• 11-12-2018

    Alice...secondo noi! Quando il teatro aiuta ad integrare

    In scena uno spettacolo teatrale interamente realizzato dai ragazzi dei Centri diurni di Latina gestiti da OSA

    I ragazzi dei Centri di Latina hanno curato ogni aspetto della rappresentazione.

    Nel capoluogo pontino si è attivato un progetto che accomuna tre Centri diurni rivolti a persone con disabilità. Si tratta di un percorso espressivo-educativo realizzato presso i Centri “Casal delle Palme”, “Le Tamerici” e “Salvatore Minenna”, che ha l’obiettivo di sviluppare le capacità espressive degli assistiti, portandoli alla "messa in scena" di uno spettacolo teatrale. 

     

    Dal copione alle scenografie, passando per gli accessori dei costumi, l’impegno dei ragazzi ha riguardato ogni aspetto della produzione teatrale, sia creativa che tecnica.

     

    Nel corso dell’anno in diversi laboratori specifici l’equipe di operatori e psicologi, ha condiviso con gli ospiti dei Centri un programma di attività per rafforzarne le capacità cognitive e la consapevolezza di sé.

     

    “Perché -  come ci spiega Alessia Lisena, educatrice OSA -  non c’è modo migliore di conoscere se stessi che esprimersi attraverso le principali forme d’arte: il canto, il ballo e la recitazione.
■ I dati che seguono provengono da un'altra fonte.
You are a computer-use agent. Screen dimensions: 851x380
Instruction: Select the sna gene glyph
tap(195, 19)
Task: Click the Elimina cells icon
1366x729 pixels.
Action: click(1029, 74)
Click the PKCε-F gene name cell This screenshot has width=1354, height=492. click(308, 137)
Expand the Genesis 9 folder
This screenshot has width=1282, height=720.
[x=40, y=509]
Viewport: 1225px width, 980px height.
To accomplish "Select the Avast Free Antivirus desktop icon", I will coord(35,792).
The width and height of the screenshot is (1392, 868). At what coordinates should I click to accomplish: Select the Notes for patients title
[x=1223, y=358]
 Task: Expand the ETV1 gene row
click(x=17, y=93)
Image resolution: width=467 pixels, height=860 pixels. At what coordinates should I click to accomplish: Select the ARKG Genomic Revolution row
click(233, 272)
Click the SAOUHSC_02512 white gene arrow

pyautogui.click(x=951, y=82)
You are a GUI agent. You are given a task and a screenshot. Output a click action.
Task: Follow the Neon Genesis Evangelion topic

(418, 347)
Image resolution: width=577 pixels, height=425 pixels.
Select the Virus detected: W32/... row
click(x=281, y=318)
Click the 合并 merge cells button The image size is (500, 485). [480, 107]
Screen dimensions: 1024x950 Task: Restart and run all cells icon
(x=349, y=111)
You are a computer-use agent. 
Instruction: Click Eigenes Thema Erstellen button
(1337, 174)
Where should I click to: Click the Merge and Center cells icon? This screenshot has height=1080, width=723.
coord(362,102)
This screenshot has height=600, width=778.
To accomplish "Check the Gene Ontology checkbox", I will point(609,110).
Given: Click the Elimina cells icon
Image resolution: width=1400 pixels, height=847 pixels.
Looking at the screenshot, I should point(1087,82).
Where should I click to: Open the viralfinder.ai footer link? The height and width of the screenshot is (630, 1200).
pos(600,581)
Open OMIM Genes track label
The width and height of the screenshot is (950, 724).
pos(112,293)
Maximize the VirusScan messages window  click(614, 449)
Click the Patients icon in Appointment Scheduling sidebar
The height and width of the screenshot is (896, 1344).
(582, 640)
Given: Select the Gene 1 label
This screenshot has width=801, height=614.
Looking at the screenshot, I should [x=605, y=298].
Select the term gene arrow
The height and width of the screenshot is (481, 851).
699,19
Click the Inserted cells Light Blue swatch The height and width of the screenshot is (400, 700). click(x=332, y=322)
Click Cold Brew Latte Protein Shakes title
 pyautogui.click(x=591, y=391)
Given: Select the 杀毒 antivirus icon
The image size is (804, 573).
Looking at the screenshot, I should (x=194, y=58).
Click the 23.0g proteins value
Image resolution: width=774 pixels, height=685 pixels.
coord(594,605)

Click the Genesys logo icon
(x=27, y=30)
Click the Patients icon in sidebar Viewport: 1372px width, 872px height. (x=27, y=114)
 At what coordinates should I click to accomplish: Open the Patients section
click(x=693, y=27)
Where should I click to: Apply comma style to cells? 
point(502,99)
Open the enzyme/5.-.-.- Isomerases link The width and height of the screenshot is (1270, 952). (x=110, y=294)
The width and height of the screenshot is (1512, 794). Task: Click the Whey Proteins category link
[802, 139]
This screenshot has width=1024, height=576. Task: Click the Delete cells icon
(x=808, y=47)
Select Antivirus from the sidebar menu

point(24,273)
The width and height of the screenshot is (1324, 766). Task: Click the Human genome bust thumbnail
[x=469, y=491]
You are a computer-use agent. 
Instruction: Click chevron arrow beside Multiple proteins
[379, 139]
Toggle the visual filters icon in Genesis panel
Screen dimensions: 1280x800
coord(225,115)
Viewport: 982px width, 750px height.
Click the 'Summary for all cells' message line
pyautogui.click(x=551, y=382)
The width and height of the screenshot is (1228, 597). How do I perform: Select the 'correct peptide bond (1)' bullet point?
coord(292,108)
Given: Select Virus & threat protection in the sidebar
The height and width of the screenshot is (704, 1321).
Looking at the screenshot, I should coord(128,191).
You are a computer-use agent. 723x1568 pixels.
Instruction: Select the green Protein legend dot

Inoltre questo spettacolo – sottolinea l’educatrice -vuole offrire alla comunità di Latina l’occasione per toccare con mano il risultato di un progetto di integrazione sociale significativo.”

     

    I ragazzi dei Centri propongono la rappresentazione teatrale “Alice…secondo noi”: una originale e divertente reinterpretazione della celebre favola di Lewis Carroll “Alice nel paese delle meraviglie”.

     

    Lo spettacolo, realizzato con il patrocinio del Comune di Latina, è in programma mercoledì 12 dicembre 2018 alle ore 18 presso il Teatro Moderno – Oratorio di S. Marco.

     

    Nel foyer del teatro sarà allestita anche una mostra espositiva di presentazione del lavoro svolto nei tre centri per giungere alla rappresentazione.

     

    L’ingresso è libero fino ad esaurimento dei posti.